On February 27 – the World Day of Rare Diseases – Minister of Health Luiz Henrique Mandetta announced in the Chamber of Deputies that Brazil seeks to adopt a new purchase model for high-cost medicines for rare diseases. This would see the government only finance medicines for rare diseases where there is evidence of their effectiveness in treating patients; that is, not pay for them no matter what, as has been the case up to now. The pilot test of the new model will begin with the muscular medicine Spinraza, bidding for which will happen in the next few days.

Under the proposed new model, the government will only pay for those drugs that result in effective treatments. To this end, once the purchase is accepted, the government will monitor the success or failure of the treatment and where the drug is deemed ineffective, the laboratory involved will have to reimburse the cost of the drug.

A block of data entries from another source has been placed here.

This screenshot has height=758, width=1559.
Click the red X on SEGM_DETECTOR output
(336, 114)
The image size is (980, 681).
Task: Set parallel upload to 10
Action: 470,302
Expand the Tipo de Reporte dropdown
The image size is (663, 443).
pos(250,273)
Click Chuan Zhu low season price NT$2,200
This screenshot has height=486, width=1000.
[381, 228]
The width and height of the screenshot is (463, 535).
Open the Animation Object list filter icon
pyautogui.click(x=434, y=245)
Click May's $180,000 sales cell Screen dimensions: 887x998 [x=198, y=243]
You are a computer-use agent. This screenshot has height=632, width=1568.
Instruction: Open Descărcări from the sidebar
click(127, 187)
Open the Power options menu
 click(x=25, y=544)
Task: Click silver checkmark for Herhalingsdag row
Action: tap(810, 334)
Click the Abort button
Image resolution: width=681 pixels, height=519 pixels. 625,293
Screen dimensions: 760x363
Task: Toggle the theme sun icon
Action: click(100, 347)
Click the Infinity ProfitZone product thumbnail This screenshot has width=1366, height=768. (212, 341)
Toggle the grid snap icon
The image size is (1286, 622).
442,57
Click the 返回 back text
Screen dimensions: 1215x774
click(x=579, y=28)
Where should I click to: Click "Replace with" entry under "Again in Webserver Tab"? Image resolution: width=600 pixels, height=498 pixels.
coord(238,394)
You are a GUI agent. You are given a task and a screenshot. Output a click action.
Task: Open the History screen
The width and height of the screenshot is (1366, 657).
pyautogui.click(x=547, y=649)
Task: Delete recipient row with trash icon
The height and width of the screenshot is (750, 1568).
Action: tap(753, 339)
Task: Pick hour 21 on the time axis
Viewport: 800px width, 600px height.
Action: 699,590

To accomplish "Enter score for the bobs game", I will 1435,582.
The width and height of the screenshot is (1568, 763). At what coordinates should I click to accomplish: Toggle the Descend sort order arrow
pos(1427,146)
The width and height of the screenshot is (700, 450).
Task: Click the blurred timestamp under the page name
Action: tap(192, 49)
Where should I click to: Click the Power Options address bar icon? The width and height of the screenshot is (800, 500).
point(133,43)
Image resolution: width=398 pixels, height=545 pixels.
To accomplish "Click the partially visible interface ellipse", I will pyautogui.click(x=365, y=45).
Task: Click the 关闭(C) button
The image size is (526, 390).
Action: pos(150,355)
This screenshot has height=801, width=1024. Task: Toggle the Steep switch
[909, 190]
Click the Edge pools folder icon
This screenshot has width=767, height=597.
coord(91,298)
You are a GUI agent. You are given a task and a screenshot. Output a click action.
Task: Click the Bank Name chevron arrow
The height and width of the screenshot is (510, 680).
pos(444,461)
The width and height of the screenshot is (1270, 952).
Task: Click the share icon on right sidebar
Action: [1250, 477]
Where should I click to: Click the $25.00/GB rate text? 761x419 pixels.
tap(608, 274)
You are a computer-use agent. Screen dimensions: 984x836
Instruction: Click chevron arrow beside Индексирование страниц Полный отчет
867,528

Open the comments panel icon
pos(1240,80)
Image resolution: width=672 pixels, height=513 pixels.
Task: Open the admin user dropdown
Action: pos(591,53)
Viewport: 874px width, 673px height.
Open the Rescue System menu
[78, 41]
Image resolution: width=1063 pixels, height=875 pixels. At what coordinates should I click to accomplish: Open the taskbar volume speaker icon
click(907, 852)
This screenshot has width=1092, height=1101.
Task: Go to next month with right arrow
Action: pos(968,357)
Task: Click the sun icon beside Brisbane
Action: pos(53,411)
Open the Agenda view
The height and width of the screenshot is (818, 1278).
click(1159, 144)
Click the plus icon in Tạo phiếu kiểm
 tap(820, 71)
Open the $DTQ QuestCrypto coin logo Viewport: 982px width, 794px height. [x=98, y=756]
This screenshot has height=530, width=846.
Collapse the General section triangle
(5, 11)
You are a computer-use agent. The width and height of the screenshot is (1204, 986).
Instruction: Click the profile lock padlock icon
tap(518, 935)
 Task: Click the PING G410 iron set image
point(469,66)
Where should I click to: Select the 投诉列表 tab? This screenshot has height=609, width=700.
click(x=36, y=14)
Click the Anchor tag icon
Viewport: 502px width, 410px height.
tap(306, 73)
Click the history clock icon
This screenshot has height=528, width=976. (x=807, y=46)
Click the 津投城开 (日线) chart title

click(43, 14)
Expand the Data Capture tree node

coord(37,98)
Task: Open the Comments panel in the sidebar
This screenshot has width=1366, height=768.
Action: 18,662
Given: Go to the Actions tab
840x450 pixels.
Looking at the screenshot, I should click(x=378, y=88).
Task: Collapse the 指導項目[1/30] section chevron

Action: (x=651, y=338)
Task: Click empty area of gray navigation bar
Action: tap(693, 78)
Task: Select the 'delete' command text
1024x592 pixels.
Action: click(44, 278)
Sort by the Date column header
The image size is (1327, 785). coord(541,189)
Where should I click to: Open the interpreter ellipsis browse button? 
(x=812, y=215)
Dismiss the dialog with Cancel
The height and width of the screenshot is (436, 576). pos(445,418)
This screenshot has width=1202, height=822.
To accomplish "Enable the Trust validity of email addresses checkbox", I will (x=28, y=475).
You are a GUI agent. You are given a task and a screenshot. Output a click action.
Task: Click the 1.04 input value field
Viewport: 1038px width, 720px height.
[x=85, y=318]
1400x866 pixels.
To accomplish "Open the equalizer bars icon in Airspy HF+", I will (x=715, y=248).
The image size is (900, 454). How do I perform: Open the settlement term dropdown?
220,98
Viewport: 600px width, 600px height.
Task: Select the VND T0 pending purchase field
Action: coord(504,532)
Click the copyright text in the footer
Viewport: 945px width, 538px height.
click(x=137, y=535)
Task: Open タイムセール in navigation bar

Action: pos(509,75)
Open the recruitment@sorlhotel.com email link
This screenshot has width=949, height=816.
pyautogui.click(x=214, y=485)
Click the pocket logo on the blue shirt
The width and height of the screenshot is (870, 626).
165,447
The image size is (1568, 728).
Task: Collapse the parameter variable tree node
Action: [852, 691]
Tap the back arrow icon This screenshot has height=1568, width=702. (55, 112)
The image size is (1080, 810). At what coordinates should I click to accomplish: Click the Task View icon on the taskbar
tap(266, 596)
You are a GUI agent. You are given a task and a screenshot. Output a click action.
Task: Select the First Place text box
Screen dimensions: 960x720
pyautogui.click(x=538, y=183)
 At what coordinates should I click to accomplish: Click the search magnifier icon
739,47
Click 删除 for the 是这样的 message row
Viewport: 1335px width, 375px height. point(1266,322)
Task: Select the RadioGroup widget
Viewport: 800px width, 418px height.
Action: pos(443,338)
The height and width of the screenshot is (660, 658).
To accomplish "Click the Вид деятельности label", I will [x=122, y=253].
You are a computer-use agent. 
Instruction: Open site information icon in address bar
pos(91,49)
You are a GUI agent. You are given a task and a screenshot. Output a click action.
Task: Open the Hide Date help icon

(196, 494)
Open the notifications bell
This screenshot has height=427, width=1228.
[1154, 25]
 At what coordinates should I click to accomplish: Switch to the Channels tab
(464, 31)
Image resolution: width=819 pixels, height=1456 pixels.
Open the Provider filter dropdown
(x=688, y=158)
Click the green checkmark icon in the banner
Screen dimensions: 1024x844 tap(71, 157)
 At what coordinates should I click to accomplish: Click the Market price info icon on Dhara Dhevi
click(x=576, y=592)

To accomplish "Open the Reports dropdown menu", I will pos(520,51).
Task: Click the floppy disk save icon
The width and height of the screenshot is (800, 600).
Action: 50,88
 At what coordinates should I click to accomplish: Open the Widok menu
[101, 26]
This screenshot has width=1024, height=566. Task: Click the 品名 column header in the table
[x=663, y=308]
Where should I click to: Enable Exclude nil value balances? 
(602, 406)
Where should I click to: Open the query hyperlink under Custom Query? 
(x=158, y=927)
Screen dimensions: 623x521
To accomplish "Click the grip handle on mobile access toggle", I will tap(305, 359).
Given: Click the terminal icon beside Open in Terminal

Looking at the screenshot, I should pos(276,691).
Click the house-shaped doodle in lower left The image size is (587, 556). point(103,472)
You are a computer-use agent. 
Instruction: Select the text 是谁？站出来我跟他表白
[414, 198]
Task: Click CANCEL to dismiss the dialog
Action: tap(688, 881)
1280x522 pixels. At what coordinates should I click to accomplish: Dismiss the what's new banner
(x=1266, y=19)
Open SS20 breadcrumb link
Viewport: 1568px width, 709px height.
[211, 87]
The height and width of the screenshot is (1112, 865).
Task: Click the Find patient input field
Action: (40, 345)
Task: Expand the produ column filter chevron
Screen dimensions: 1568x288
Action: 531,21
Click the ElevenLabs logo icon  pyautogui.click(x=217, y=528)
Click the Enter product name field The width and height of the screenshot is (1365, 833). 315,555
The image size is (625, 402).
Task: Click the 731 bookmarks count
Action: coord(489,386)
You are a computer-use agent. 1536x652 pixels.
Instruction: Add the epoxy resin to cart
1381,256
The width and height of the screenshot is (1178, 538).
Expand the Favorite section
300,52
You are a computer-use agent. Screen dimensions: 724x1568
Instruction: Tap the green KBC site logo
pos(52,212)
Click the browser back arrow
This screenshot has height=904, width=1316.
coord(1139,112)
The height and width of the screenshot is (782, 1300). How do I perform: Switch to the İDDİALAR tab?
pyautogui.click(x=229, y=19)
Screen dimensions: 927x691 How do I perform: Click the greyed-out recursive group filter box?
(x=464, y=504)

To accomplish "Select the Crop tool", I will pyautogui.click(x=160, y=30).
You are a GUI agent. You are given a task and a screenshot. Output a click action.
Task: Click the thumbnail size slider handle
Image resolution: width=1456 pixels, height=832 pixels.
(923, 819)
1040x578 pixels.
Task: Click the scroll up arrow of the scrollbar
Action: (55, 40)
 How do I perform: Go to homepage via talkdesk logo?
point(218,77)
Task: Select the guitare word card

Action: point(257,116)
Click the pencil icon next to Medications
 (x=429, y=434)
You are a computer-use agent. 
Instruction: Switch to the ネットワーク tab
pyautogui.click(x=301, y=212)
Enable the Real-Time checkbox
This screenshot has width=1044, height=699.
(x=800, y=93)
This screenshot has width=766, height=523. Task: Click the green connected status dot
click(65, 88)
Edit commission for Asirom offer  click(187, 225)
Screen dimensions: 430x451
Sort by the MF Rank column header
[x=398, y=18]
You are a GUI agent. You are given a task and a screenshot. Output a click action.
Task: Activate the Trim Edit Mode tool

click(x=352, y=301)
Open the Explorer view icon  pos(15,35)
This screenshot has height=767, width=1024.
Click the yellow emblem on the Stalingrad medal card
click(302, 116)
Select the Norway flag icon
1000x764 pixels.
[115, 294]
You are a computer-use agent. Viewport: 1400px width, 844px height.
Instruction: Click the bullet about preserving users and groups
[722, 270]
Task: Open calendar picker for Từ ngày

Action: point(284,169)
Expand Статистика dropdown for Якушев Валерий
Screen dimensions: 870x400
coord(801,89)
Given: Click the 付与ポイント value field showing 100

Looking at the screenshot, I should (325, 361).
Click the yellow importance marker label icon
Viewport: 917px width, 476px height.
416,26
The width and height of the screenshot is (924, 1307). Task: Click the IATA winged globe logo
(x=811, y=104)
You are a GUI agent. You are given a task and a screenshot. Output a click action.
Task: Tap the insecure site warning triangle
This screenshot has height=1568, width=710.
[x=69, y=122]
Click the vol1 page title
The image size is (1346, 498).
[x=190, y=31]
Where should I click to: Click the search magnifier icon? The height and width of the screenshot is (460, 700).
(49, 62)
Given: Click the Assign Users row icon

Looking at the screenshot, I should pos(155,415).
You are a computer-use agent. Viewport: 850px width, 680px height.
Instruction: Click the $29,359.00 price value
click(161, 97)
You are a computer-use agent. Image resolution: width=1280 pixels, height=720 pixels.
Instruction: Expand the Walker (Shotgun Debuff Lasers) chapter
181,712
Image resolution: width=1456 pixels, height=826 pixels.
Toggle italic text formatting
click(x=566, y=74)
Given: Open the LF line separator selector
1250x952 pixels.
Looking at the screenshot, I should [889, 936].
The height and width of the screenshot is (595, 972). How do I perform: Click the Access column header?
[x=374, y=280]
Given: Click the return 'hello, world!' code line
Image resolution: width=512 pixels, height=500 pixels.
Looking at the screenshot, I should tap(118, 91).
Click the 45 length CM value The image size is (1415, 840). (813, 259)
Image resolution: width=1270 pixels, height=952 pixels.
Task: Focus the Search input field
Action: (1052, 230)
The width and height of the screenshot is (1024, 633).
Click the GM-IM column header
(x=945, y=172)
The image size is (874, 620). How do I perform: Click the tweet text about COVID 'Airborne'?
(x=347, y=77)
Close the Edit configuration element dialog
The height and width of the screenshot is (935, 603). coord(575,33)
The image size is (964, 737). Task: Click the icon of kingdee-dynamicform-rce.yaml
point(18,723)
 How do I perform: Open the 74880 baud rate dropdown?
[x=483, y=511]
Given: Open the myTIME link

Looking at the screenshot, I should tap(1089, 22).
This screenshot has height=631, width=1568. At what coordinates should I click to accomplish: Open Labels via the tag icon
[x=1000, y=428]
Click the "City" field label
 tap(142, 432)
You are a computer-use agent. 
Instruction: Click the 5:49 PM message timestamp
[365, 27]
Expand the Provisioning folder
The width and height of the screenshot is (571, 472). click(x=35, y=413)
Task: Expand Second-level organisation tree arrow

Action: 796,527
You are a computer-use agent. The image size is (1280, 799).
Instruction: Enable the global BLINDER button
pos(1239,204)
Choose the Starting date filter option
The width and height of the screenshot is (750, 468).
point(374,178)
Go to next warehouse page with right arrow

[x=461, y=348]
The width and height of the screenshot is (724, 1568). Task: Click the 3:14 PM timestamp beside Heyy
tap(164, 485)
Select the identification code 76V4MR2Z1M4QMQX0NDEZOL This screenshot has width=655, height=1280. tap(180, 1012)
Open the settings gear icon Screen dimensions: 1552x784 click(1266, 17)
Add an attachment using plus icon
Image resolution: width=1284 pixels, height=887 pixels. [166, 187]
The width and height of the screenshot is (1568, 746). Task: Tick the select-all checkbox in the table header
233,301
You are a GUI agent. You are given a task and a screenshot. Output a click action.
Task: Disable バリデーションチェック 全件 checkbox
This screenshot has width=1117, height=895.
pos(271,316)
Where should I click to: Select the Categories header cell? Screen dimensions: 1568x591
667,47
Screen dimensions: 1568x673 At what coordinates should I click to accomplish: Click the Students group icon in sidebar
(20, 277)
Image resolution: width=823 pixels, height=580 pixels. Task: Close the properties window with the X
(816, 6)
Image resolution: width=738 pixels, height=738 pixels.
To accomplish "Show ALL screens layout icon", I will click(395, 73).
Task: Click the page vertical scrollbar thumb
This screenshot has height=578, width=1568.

In Mandetta’s words: “we will be sharing for the first time the risks of that medication” with the pharmaceutical industry, so that in this way “not only is access to medicines promoted” but also guarantees that they do not have “unnecessary use”.

According to the minister, the application of this new modality for the purchase of high-cost medicines will be agreed and evaluated on a case-by-case basis. For now, however, drugs currently purchased by the ministry will continue to be done so in line with the existing model. According to Mandetta, the first medicine to be tested under the new scheme is Spinraza, used for the treatment of spinal muscular atrophy.

Spinraza is expected to be available in Brazil by the end of March. If the new purchase model is considered a success, the government says it will expand the list of drugs covered under this new scheme.